_WHAT THIS TASK INVOLVES_
Print the part of the essay on caring and the media below word for word, starting at "If you work" and ending at "of air time.".

_PROVIDED PASSAGE_
..............................

"Are we too caring". Is caring a normal human response or is it something we pay lip service to as a way of ameliorating our collective conscience.
In normal conversation in the pub or the supermarket, one rarely hears people racking their brains to moralise around the needs of "others". It's a concept that is only discussed by the intelligentsia in their poking around, as they do, on subjects that seem beyond or irrelevant to us in our daily lives. Extraneous subject matter, racial slights, homophobic slights, gender slights are often the chaff of media as it allocates its precious time. Driven by a metronomic editor who, behind the scenes is prompting the interviewer to move on or be more incisive and we are left with the usual, "bits and pieces" of partly digested conversation.
This use of a liberal social agenda to propagate a "do or don't" instructive backdrop to virtually all we hear and read is meant to be educational but in fact is destructive. It turns people off because it's prescriptive, it talks down to the population as a whole, people who have more common sense in their tiny finger than the bog standard media type who's claim to fame has been the university path and, as is usually the case these days, a heft help from the society they grow up in, the private school. You will find it hard to find people in journalism and still more, in the visual media who don't come from that 7% private school population who go to what we call perversely, 'public schools'. Given that all the top echelons of the civil service, most of the ministers and prime ministers, and a preponderance of the CEOs CFOs and Board members in general also come from this precious gene pool, is it any wonder the general population feel so excluded, so manipulated and lied to.
If you work on the principle that these social variances within society are the interesting case studies of a social science curriculum, based on "righting wrongs" then is it any wonder they get such a profound amount of air time.
And is it any wonder the ordinary Joe in the street begins to wonder what happened to "his story". Is it any wonder that he becomes a fully paid up sceptic, that he looses faith in ever getting a hearing once he become an 'also ran' in the 'commiseration' stakes.

..............................

_RECORDED DATA_
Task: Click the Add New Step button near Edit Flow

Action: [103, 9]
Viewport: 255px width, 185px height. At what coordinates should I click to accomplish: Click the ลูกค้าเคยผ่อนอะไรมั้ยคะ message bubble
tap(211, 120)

..............................

_WRITTEN RESPONSE_
If you work on the principle that these social variances within society are the interesting case studies of a social science curriculum, based on "righting wrongs" then is it any wonder they get such a profound amount of air time.